Dans L’air fou, le troisième recueil poétique de Jonas Fortier qui a récemment reçu le prix Émile-Nelligan au Québec, l’air forme le trait de continuité des poèmes, à partir duquel s’élancent toutes les images poétiques du livre. Le thème confère à l’ouvrage son unité et sa cohérence, il permet à l’auteur québécois de revisiter certains mythes et de prolonger certains motifs présents dans Courbure de la terre, son précédent recueil, mais il donne surtout l’occasion d’évoquer une atmosphère, le climat d’un temps présent qui suscite à la fois joie et désarroi.
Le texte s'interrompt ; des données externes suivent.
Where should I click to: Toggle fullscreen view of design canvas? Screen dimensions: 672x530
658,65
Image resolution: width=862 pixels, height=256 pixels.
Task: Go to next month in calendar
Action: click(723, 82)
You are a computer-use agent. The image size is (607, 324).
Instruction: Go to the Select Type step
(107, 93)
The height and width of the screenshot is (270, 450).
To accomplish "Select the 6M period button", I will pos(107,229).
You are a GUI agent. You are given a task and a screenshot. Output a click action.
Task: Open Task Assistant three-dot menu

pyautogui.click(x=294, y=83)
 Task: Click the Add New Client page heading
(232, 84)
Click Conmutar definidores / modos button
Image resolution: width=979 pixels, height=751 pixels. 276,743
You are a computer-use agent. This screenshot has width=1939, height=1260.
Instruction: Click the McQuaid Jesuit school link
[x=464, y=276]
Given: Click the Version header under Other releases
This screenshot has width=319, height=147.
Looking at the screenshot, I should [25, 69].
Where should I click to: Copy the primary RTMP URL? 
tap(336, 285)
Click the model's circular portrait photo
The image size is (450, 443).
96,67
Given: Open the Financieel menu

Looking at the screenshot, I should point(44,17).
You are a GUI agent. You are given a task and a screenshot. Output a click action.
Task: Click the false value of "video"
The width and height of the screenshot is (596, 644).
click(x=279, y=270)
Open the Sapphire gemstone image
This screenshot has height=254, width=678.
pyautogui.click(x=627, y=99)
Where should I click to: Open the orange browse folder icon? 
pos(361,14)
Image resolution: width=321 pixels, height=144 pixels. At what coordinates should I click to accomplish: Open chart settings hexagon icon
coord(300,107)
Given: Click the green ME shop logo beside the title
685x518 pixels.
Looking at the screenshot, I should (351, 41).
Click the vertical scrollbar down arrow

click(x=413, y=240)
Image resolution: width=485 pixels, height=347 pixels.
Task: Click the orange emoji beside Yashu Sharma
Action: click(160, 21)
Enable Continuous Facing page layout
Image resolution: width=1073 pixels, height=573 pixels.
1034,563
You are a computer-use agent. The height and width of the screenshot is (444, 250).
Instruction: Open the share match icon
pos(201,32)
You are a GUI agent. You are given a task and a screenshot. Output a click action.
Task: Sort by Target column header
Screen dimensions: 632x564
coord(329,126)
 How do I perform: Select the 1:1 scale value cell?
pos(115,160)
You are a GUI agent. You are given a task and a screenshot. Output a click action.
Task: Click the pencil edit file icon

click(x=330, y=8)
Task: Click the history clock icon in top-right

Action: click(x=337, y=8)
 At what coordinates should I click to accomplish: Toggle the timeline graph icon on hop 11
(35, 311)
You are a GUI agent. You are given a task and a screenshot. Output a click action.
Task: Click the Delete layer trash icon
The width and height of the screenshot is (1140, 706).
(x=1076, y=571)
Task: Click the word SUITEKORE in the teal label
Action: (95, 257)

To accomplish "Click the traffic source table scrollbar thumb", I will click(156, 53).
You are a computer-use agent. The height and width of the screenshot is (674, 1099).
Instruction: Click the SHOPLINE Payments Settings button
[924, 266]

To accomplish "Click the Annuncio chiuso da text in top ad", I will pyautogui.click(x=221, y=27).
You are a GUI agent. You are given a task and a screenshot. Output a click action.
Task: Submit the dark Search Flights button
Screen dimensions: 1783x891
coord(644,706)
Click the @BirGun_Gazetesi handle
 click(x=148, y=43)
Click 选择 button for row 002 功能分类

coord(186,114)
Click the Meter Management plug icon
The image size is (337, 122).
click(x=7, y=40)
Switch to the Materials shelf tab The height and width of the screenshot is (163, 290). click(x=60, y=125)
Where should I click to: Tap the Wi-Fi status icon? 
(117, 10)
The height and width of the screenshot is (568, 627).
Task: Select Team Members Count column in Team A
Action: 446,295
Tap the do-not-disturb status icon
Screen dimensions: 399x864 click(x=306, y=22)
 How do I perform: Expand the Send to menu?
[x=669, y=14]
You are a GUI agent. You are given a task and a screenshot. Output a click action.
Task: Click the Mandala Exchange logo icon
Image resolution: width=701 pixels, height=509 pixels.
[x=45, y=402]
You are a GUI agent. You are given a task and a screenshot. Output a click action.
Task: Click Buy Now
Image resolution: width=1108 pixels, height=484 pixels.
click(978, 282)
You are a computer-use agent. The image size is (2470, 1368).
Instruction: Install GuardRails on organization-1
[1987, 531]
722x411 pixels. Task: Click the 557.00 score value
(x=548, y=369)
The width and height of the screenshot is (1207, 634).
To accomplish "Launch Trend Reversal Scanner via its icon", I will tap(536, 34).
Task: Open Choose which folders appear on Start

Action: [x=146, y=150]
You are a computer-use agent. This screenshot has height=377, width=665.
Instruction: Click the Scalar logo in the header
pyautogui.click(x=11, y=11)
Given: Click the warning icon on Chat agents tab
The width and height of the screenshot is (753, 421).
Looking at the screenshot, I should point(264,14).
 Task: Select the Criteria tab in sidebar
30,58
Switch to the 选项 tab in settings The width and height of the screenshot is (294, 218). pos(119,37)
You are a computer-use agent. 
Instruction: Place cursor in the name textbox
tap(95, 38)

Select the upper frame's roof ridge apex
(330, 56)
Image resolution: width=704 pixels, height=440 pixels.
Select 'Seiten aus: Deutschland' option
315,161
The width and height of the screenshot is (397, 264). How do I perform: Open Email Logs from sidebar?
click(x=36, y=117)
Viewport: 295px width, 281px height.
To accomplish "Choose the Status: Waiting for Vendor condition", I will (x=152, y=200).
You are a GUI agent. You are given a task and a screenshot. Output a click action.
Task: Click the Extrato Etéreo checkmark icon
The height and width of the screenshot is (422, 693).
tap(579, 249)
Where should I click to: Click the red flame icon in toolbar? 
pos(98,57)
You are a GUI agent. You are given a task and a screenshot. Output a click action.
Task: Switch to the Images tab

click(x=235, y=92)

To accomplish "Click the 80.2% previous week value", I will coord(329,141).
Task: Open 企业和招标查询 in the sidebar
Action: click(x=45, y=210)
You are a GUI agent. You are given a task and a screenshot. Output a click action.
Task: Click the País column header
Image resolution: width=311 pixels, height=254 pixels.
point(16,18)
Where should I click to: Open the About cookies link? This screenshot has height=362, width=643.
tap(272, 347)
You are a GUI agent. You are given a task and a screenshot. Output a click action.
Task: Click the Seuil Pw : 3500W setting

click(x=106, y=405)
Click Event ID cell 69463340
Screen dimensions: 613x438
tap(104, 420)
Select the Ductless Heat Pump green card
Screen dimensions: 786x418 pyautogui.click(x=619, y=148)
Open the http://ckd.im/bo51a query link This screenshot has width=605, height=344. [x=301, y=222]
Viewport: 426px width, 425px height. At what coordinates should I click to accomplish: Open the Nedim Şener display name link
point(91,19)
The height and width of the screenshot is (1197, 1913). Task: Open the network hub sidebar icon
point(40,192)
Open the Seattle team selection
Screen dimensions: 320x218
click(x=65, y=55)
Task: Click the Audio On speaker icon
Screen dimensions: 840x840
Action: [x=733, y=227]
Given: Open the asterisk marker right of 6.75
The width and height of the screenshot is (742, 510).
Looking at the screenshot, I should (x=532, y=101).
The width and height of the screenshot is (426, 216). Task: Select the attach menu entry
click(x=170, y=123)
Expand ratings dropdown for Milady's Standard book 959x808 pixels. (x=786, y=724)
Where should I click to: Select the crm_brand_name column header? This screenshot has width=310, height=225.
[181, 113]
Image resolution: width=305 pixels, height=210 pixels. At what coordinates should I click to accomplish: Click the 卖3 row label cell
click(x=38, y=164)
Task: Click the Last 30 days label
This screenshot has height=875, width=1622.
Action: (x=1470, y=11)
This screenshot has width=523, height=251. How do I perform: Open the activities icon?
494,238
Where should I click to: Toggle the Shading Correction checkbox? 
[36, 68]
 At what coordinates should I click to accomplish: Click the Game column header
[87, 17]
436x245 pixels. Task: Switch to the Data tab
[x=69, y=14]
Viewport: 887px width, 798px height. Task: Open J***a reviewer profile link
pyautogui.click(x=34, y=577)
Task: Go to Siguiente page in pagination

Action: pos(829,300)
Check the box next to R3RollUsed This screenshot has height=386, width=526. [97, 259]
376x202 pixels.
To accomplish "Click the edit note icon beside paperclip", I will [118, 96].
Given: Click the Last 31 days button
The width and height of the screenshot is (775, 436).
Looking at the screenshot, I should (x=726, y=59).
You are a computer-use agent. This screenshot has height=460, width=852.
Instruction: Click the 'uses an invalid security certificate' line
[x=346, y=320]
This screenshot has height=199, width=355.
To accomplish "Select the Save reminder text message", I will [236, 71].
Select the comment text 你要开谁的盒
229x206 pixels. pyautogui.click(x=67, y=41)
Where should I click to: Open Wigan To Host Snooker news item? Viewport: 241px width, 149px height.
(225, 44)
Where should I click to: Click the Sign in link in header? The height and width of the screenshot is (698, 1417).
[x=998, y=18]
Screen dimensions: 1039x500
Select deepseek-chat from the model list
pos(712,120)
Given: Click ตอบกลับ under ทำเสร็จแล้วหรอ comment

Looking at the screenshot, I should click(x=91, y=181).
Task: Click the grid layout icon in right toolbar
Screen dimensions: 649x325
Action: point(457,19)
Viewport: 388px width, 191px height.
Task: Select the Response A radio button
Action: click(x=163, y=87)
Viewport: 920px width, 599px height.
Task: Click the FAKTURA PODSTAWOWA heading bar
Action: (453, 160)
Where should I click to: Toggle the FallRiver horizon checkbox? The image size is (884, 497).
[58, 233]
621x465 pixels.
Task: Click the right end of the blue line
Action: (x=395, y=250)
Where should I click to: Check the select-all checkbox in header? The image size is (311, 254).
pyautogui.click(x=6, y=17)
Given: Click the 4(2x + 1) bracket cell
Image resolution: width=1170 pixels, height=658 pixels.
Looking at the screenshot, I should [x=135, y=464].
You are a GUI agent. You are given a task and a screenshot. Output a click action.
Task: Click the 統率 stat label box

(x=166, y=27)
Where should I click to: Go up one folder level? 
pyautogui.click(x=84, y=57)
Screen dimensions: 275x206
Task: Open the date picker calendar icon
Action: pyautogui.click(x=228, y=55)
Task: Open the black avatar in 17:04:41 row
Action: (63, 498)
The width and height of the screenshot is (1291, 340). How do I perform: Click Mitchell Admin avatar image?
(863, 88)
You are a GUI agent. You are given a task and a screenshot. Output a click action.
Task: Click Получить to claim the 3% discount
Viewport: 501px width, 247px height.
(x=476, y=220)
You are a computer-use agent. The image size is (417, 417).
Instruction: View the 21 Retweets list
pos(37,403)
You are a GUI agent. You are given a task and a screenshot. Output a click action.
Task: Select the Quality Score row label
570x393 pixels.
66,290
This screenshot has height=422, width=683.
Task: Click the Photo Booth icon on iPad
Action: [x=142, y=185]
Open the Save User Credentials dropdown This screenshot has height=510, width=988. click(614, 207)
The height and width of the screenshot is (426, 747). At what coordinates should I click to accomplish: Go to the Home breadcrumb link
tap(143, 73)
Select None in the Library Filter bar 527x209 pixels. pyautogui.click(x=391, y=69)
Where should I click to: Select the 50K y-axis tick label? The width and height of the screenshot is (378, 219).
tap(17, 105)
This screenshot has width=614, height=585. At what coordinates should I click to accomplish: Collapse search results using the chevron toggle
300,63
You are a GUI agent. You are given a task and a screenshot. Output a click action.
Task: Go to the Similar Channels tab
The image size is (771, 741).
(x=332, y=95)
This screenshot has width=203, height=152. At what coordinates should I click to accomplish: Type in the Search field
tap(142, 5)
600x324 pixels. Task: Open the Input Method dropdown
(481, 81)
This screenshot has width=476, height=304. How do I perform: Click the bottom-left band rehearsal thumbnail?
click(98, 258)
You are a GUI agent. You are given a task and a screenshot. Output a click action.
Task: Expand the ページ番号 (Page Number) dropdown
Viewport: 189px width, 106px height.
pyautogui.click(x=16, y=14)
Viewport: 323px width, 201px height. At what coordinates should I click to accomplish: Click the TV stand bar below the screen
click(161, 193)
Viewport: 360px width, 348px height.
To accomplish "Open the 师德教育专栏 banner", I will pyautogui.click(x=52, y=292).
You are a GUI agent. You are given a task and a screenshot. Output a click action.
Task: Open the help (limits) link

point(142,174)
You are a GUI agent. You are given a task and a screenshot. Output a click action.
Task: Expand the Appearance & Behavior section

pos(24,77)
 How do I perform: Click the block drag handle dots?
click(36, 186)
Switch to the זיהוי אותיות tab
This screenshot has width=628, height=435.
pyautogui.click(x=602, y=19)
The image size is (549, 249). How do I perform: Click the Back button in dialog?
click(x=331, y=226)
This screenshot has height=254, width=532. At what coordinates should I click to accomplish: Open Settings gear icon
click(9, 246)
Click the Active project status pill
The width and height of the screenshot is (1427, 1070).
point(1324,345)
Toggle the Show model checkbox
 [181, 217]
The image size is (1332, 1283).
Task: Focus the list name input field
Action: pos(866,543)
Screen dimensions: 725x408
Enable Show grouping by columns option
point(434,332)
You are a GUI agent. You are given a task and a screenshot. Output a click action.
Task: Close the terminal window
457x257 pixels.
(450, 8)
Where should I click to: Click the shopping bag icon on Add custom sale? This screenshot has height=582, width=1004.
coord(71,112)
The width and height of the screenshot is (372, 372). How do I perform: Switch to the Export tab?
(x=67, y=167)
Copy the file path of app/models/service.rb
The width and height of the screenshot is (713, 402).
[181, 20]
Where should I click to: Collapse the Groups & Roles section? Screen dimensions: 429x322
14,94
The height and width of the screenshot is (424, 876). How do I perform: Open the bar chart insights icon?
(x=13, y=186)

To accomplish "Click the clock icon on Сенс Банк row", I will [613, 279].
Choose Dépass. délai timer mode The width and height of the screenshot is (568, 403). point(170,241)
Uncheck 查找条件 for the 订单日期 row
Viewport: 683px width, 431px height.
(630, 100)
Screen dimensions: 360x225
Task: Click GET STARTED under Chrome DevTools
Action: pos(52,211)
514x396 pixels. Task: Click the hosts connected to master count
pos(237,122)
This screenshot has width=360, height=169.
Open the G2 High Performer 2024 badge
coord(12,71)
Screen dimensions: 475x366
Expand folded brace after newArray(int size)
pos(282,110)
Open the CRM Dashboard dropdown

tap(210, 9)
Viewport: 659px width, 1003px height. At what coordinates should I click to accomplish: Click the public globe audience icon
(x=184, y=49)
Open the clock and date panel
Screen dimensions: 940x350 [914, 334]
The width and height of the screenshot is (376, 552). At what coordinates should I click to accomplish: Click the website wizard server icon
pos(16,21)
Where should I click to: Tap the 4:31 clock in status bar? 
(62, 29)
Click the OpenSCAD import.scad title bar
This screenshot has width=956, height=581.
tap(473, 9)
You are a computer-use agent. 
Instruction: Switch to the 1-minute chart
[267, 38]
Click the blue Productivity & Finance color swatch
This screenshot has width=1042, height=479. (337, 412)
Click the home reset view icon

« Mais pourquoi parler de l’air ici / si ce que vous avez sous les yeux est une traduction ? » Cette question, placée en exergue et empruntée à la poète et dessinatrice Renée Gladman, condense l’intention poétique de Jonas Fortier : exprimer ce qui a trait à l’évanescent, rendre palpable et même visible la substance de l’air. Dans le recueil, même si l’auteur revisite certains mythes et réinvestit certaines figures de l’envol comme celle d’Icare, c’est en poète dépourvu d’ailes qu’il se représente, « les ailes trouées », comme si la chute, le retour au sol avait déjà eu lieu, comme si le prodige de l’air était à sonder non pas dans les airs mais ici-bas. On lit par exemple dans le premier poème qui ouvre L’air fou :
j’entends les autos dehors
tel est mon horizon
alors que mon destin est d’attendre
de moins en moins de jours
& de tenir entre mes mains
mon cœur battant au lieu de l’argent
Les poèmes en prose qui composent ce recueil sont, comme l’air, sans contours, et paraissent être eux-mêmes en continuité avec ce qu’ils cherchent à traduire. Ils semblent commencer à tout moment et ne jamais finir. La parole poétique de Jonas Fortier rend compte de l’existence de l’air comme d’un miracle : une chose qui relève du vivant, qui a toujours été, mais qui ne se donne pas à comprendre, à savoir ou à saisir.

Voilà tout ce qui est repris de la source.